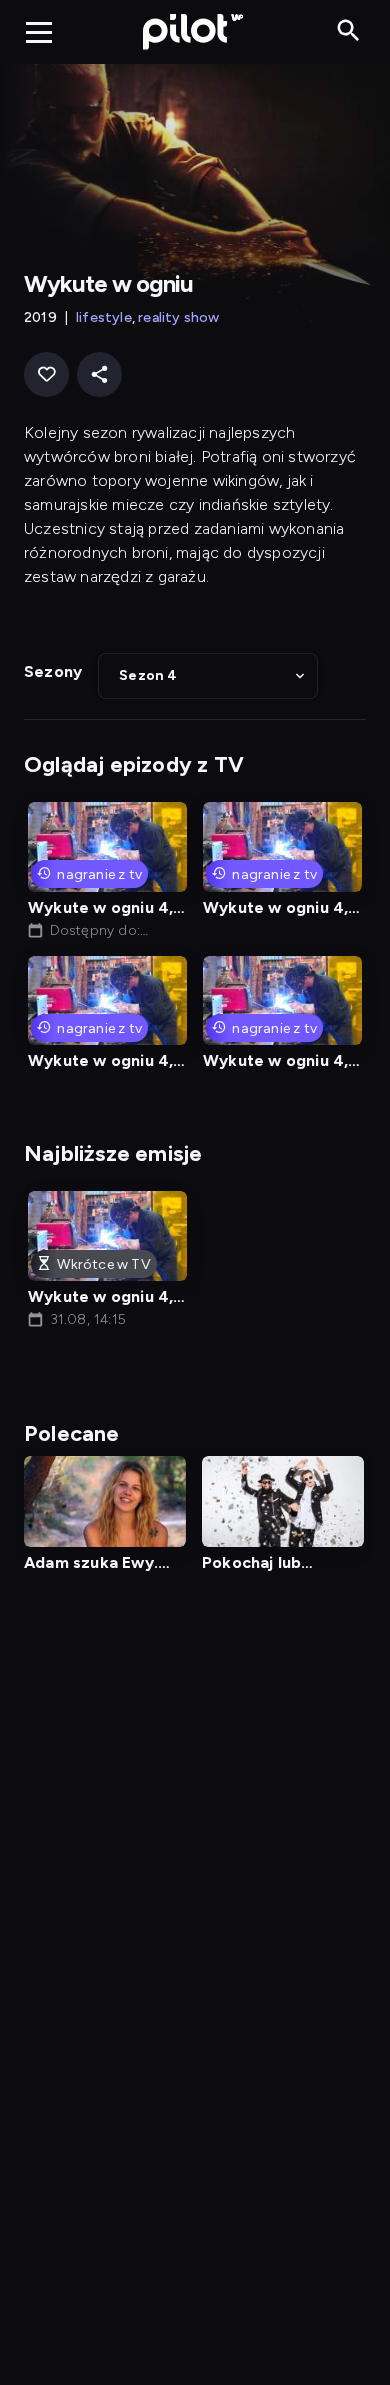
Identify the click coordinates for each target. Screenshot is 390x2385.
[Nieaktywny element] (283, 1501)
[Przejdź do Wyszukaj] (348, 31)
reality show (178, 317)
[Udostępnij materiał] (99, 374)
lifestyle (104, 317)
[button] (208, 676)
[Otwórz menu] (39, 32)
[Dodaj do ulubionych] (46, 374)
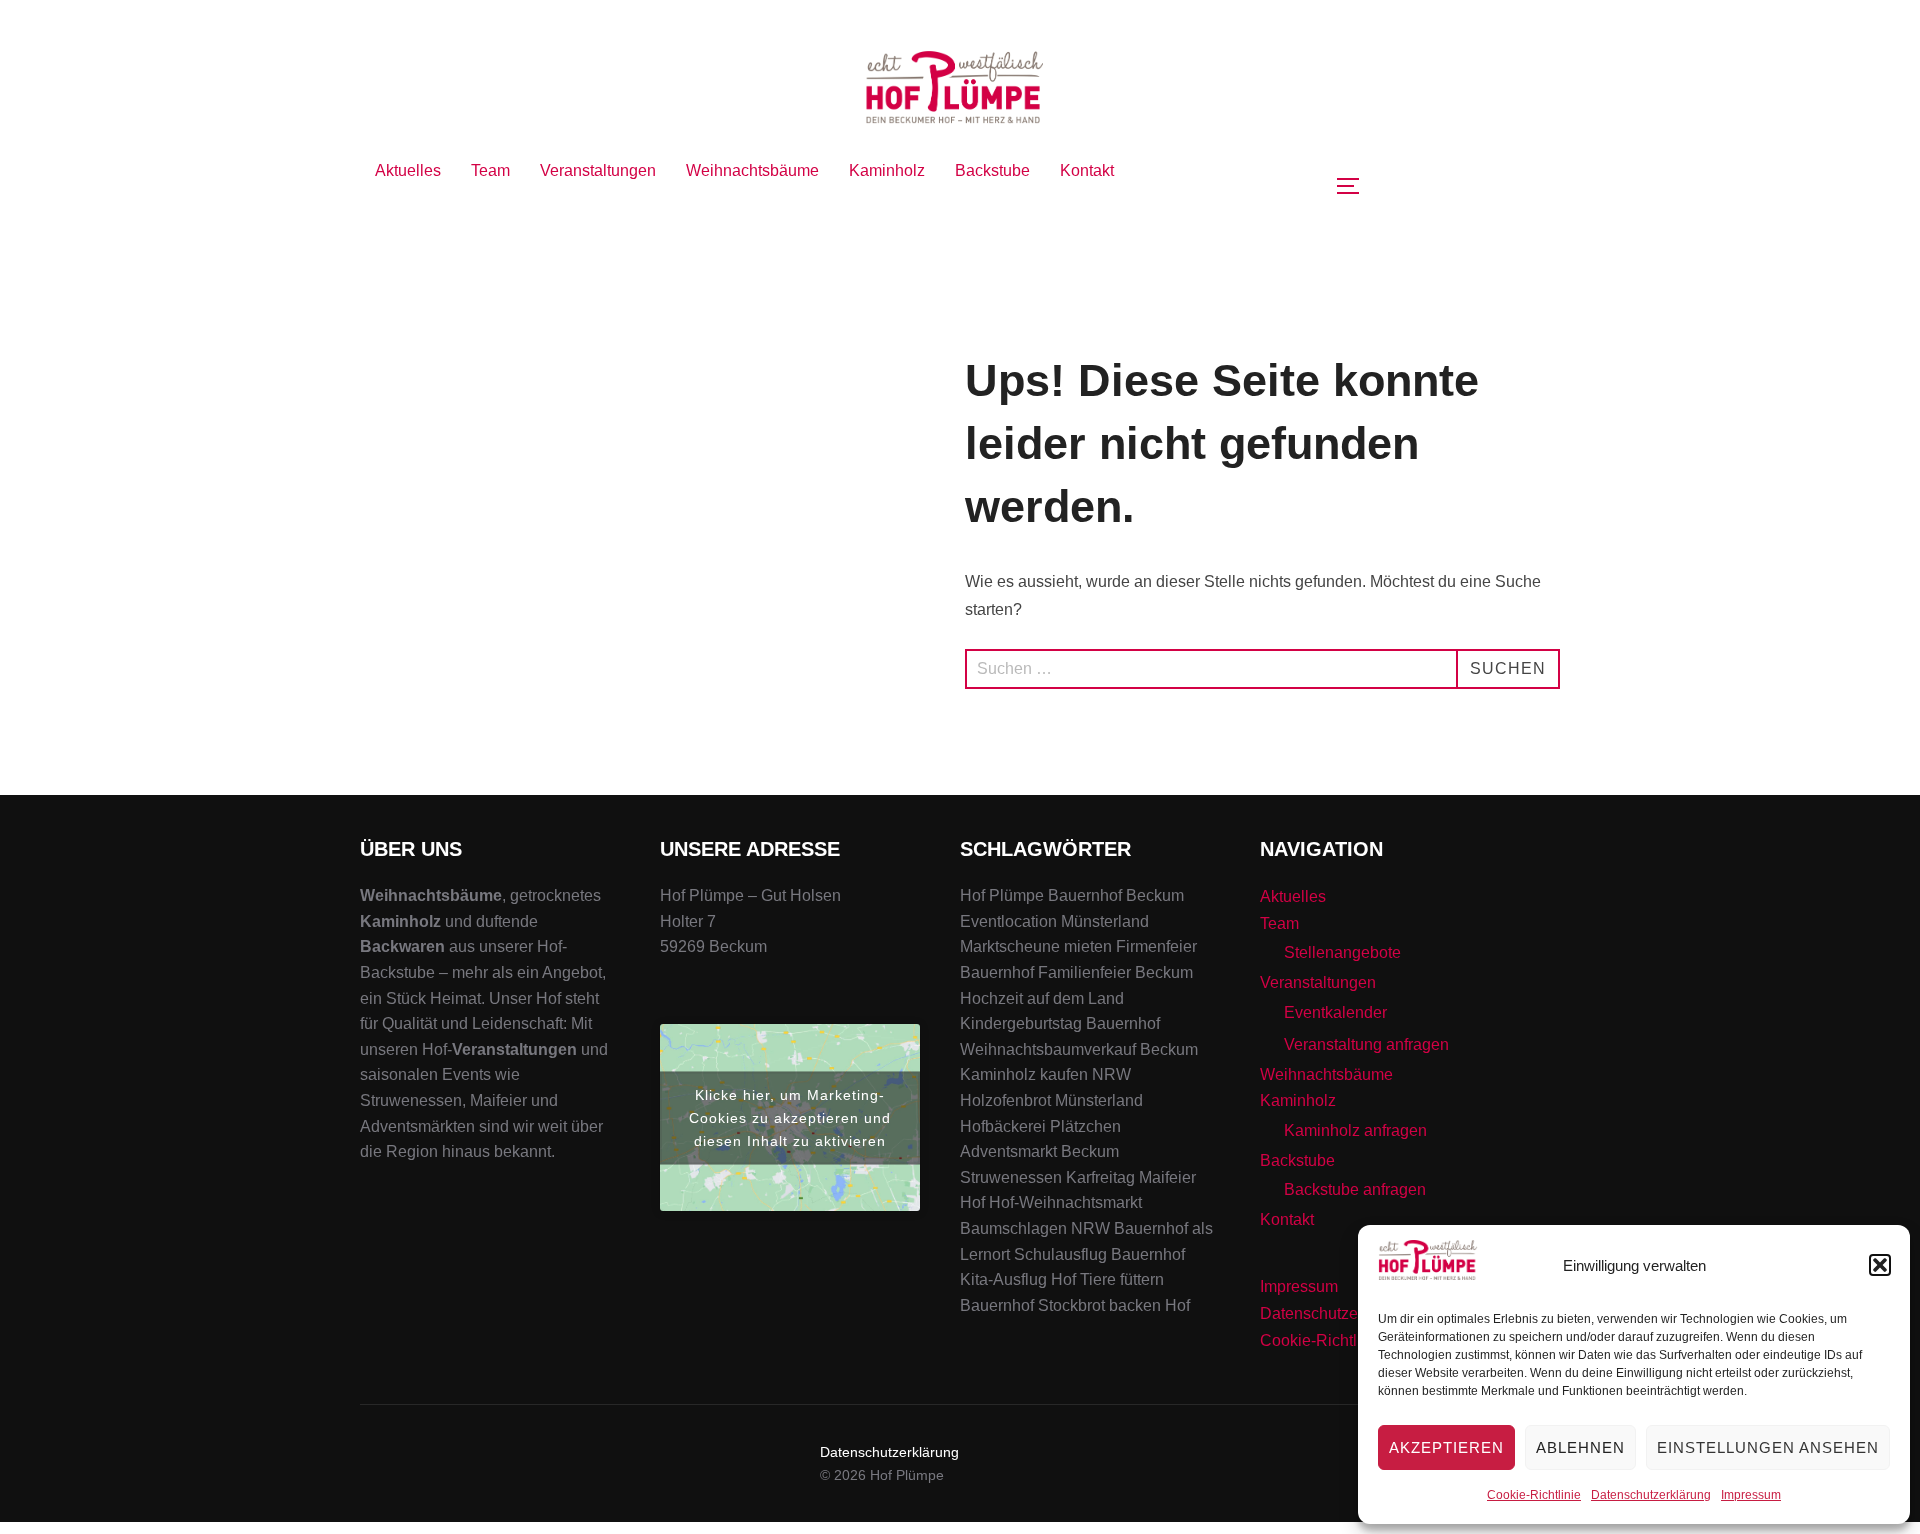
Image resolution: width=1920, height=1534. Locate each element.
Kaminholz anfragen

=-=-=

### Your goal
The line containing "Image resolution: width=1920, height=1534." marks the start; retype it and each line after it through the end of the records above, exactly.

### Exercise response
Image resolution: width=1920, height=1534. Locate each element.
Kaminholz anfragen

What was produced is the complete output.